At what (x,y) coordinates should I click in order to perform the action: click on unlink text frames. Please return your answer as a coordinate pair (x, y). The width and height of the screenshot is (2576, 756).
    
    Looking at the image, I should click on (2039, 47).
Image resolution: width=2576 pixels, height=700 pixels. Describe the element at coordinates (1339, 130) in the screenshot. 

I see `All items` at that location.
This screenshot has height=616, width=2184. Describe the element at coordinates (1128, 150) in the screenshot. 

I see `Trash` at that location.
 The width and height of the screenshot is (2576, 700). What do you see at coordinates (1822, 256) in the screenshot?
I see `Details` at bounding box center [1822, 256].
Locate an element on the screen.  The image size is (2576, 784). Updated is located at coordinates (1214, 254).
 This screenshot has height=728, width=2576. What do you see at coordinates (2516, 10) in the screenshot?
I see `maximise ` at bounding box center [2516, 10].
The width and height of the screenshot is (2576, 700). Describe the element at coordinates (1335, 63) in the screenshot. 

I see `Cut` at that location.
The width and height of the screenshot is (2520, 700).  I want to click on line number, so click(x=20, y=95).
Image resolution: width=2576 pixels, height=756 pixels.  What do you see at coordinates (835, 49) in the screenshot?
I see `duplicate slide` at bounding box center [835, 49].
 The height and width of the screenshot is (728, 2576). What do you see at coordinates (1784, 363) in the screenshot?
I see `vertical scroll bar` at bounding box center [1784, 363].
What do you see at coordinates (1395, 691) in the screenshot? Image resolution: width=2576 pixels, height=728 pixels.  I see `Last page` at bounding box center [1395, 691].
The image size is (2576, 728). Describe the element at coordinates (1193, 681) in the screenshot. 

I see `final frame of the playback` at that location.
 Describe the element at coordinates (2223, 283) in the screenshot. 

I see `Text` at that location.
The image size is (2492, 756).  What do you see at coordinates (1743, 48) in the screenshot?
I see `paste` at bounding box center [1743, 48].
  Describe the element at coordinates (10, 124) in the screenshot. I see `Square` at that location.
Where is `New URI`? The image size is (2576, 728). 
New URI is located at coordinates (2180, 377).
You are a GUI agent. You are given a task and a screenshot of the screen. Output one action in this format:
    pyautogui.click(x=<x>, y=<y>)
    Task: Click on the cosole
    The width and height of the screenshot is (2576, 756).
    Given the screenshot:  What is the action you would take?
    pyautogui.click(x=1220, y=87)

STATED PROBLEM: Retype all of the lines above exactly as they appear.

FULL OUTPUT:
At what (x,y) coordinates should I click in order to perform the action: click on unlink text frames. Please return your answer as a coordinate pair (x, y). The width and height of the screenshot is (2576, 756).
    
    Looking at the image, I should click on (2039, 47).
Image resolution: width=2576 pixels, height=700 pixels. Describe the element at coordinates (1339, 130) in the screenshot. 

I see `All items` at that location.
This screenshot has height=616, width=2184. Describe the element at coordinates (1128, 150) in the screenshot. 

I see `Trash` at that location.
 The width and height of the screenshot is (2576, 700). What do you see at coordinates (1822, 256) in the screenshot?
I see `Details` at bounding box center [1822, 256].
Locate an element on the screen.  The image size is (2576, 784). Updated is located at coordinates (1214, 254).
 This screenshot has height=728, width=2576. What do you see at coordinates (2516, 10) in the screenshot?
I see `maximise ` at bounding box center [2516, 10].
The width and height of the screenshot is (2576, 700). Describe the element at coordinates (1335, 63) in the screenshot. 

I see `Cut` at that location.
The width and height of the screenshot is (2520, 700).  I want to click on line number, so click(x=20, y=95).
Image resolution: width=2576 pixels, height=756 pixels.  What do you see at coordinates (835, 49) in the screenshot?
I see `duplicate slide` at bounding box center [835, 49].
 The height and width of the screenshot is (728, 2576). What do you see at coordinates (1784, 363) in the screenshot?
I see `vertical scroll bar` at bounding box center [1784, 363].
What do you see at coordinates (1395, 691) in the screenshot? Image resolution: width=2576 pixels, height=728 pixels.  I see `Last page` at bounding box center [1395, 691].
The image size is (2576, 728). Describe the element at coordinates (1193, 681) in the screenshot. 

I see `final frame of the playback` at that location.
 Describe the element at coordinates (2223, 283) in the screenshot. 

I see `Text` at that location.
The image size is (2492, 756).  What do you see at coordinates (1743, 48) in the screenshot?
I see `paste` at bounding box center [1743, 48].
  Describe the element at coordinates (10, 124) in the screenshot. I see `Square` at that location.
Where is `New URI`? The image size is (2576, 728). 
New URI is located at coordinates (2180, 377).
You are a GUI agent. You are given a task and a screenshot of the screen. Output one action in this format:
    pyautogui.click(x=<x>, y=<y>)
    Task: Click on the cosole
    The width and height of the screenshot is (2576, 756).
    Given the screenshot:  What is the action you would take?
    pyautogui.click(x=1220, y=87)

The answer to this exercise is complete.